RENATO BARILLI E CARLO MARIA MARIANI
Nei due anni precedenti io avevo puntato soprattutto sul duo Ontani–Salvo, ma sono stato sempre propenso ad allargare gli orizzonti, e soprattutto a non impossessarmi delle cose, a non porre sfacciate bandierine di possesso sui fatti nuovi dell’arte, a differenza di quanto avrebbe fatto qualche tempo dopo Achille Bonito Oliva coi suoi cinque della Transavanguardia, che in quel momento si muovevano solo tra foto e disegnini, sull’onda della Narrative Art. E dunque, pur apprezzando Mariani, e vedendo in lui un chiaro segno di un grande fenomeno in atto, non ho mai pensato di impadronirmi né di lui né della situazione di cui era alfiere, lasciandolo a una squadra di entusiasti sostenitori, come in primis Italo Mussa, e il duo Giuseppe Gatt-Italo Tomassoni, e infine il grande Maurizio Calvesi. In definitiva, a mio avviso mancava in Mariani e compagni un quid di “differenza”, di scatto in avanti, per cui si adeguavano per intero ai modelli dei musei da cui rubavano le loro immagini, rifacendole con la perfezione di copisti. Con a loro vantaggio il fatto di rivolgersi a capolavori inesistenti, e dunque eravamo dentro uno degli episodi del “concettuale” o del postmoderno, Però avevano la tendenza a esagerare, nel rivolgersi a quei fantasmi del passato, con un eccesso di perfezionismo. Mentre sia i seguaci di Ontani e Salvo, cui sarebbero poi andate le mie preferenze, sia i Transavanguardisti, quell’eccesso di perfezionismo o di compiaciuto accademismo lo evitavano, procedendo in modi snelli, smagriti, rampanti nello spazio.
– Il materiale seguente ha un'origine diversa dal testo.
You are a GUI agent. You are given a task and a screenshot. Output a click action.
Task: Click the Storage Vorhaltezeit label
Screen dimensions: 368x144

Tanto è vero che di tutto quel gruppo di artisti “colti”, oltre a Mariani, io sono riuscito a rendermi digeribile il solo Stefano Di Stasio, lasciando gli altri a un museo degli orrori abbastanza infrequentabile, di bambolotti gonfi e inerti.
MARIANI A NEW YORK
Dopo quel primo intenso e rivelativo rapporto con Mariani temo di non averlo più incontrato di persona, ma ne ho seguito con piacere la carriera, che ha varcato l’Oceano trovando ottima accoglienza proprio a New York, e nell’ambito più che autorizzato dell’architettura postmoderna, quasi a rivendicare i nostrani titoli di merito, accanto a un Aldo Rossi, fatto salvo quell’eccesso di gonfiore e di accademismo del nostro artista. Comunque, nella mia attività di storiografo, non ho mai mancato di fare l’accostamento tra quelle tre importanti aree di creatività nostrana, Nuovi-nuovi, Arte Colta, Transavanguardia, e quanto era avvenuto negli Anni Venti, tra Metafisica, Novecentisti, varie Scuole romane. Sono andato perfino a New York, al Centro Italiano Arte Contemporanea (CIMAC) della Mattioli, a erudire gli studiosi Yankee su un simile decisivo capitolo di casa nostra, di cui Mariani costituisce un riferimento inevitabile.